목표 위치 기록
>>>

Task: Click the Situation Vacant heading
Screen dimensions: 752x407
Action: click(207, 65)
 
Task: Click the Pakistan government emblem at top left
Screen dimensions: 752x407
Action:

<<<

주어진 과제
위의 기록 전체를 글자 하나 바꾸지 말고 그대로 출력하세요.

과제 답안
Task: Click the Situation Vacant heading
Screen dimensions: 752x407
Action: click(207, 65)
 
Task: Click the Pakistan government emblem at top left
Screen dimensions: 752x407
Action:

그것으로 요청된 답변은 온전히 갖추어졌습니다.